- This study is the first to quantify region-specific infarct volumes after endovascular thrombectomy (EVT) for anterior circulation large-vessel occlusion stroke
- White matter accounted for 39% of total infarct volume
- Greater post-EVT white matter infarct volume was associated with decreased odds of functional independence at 90 days (OR, 0.89; 95% CI, 0.81–0.96; P=0.005)
- In addition to predicting long-term outcomes, white matter infarct volume may have implications for patient selection for EVT and the development of neuroprotective and neuroreparative agents
Over the past few years, endovascular thrombectomy (EVT) has transformed the treatment algorithm for the most devastating type of acute ischemic stroke, large vessel occlusion (LVO). However, 90 days later, 54% of treated patients remain functionally disabled or have died, according to a meta-analysis published in The Lancet.

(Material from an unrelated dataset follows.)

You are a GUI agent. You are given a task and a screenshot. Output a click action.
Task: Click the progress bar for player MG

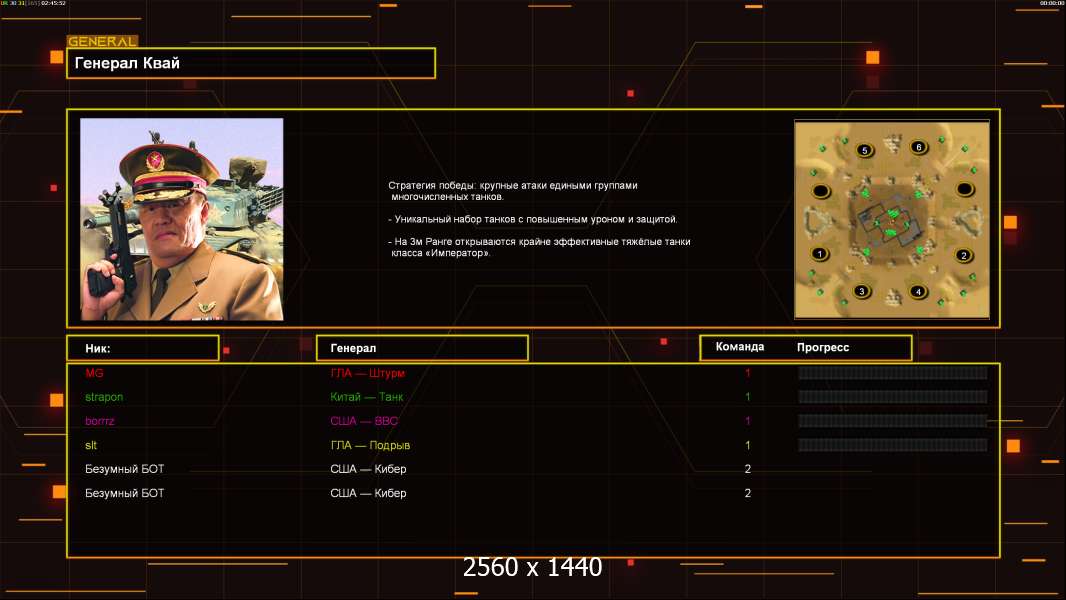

Previous studies in stroke patients have shown that white matter survives longer than gray matter at every degree of hypoperfusion, likely due to different metabolic demands and different chemical cascades triggered by ischemia. Now, Robert W. Regenhardt, MD, PhD, neuroendovascular fellow, and Natalia S. Rost, MD, MPH, of the Department of Neurology at Massachusetts General Hospital, and colleagues have found evidence that post-EVT white matter infarct volume is one of the most important determinants of long-term outcomes. They report their findings in the Journal of Stroke and Cerebrovascular Diseases.
The researchers identified 381 consecutive patients who underwent EVT for anterior LVO at Mass General between January 2011 to September 2019. Post-EVT MRI scans were available for 167 patients and were reviewed by a vascular neurologist blinded to clinical data.
After EVT, the median total infarct volume was 45 cc (IQR, 18–122 cc). The median percentages of total infarct were:
- White matter: 39%
- Cortex: 42%
- Basal ganglia: 7%
43% of the 167 patients were functionally independent at 90 days post-procedure (defined as a score of 0–2 on the modified Rankin scale). The odds of functional independence were independently reduced with greater post-EVT white matter infarct volume (OR, 0.89; 95% CI, 0.81–0.96; P=0.005) in a multivariable model controlling for infarct volumes in other regions, age, stroke severity and successful reperfusion.
Proportions of patients who reached functional independence varied significantly (P<0.0001) depending on quartile of white matter infarct volume:
- First quartile (<6.0 cc): 68%
- Second quartile: 66%
- Third quartile: 32%
- Fourth quartile (>49.4 cc): 8%
In addition to predicting long-term outcomes, white matter volume may have implications for patient selection for EVT. For example, patients with minimal white matter infarction, despite borderline total infarct volume, may be more likely to benefit from EVT.